What you need to do:
Find how many lines of the listing include the string "with", and report only that figure.

Given records:

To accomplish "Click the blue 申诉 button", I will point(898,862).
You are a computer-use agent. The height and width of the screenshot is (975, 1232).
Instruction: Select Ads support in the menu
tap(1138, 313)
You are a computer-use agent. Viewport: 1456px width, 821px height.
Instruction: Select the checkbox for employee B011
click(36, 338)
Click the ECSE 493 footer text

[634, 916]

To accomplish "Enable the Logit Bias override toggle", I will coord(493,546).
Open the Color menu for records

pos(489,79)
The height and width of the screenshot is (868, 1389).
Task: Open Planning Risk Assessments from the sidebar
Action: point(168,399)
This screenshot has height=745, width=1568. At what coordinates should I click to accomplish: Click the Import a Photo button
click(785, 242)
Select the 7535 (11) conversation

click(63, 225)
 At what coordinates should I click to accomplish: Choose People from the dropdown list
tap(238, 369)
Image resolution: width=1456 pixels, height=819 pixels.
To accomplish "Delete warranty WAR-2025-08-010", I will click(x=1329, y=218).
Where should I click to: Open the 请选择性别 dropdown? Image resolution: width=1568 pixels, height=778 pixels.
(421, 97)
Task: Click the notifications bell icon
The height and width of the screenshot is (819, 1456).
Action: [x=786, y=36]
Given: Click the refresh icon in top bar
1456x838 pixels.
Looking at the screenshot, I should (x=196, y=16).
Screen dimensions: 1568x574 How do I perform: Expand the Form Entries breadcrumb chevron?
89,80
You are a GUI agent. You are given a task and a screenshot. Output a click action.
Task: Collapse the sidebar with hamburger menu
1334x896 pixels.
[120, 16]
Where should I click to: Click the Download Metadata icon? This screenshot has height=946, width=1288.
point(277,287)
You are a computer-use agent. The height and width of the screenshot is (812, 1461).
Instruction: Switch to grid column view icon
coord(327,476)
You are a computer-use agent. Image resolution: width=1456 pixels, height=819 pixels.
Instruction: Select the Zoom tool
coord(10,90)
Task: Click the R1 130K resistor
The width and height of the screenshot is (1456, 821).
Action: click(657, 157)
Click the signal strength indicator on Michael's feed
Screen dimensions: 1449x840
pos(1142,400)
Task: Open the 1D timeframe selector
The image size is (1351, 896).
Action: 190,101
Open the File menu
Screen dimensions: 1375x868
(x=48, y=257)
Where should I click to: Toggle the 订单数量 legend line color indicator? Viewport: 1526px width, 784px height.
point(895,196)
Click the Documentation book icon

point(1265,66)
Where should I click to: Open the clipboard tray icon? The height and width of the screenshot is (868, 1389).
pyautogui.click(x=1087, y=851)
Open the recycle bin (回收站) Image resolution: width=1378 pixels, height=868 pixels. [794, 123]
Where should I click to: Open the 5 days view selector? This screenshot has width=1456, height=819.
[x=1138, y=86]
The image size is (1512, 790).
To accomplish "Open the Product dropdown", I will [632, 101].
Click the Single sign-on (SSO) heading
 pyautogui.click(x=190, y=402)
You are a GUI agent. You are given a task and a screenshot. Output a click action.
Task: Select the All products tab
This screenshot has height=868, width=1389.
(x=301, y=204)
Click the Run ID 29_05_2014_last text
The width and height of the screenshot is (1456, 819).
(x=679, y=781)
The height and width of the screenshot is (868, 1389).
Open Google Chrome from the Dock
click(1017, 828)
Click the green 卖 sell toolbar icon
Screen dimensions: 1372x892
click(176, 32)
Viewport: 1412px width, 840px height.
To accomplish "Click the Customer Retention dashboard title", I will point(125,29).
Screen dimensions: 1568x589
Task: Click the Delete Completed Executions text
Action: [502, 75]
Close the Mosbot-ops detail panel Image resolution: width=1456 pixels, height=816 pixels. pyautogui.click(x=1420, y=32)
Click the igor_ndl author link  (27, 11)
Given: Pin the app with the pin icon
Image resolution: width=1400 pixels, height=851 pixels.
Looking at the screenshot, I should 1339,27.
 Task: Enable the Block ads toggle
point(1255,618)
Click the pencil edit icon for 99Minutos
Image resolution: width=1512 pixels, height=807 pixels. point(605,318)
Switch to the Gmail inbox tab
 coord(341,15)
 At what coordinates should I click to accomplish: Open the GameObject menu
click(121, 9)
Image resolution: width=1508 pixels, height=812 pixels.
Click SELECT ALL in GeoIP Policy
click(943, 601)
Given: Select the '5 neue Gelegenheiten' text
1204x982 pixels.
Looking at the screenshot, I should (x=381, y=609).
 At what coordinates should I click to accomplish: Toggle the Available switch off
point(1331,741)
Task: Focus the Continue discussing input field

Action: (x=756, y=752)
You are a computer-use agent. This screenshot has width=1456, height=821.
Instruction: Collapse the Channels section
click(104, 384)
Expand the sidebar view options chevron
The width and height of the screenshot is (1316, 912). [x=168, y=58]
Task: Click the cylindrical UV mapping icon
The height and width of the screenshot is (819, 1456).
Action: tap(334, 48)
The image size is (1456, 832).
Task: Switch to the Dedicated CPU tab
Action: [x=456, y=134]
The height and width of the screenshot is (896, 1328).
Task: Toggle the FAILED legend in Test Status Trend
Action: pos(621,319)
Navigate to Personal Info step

Solution to the exercise:
2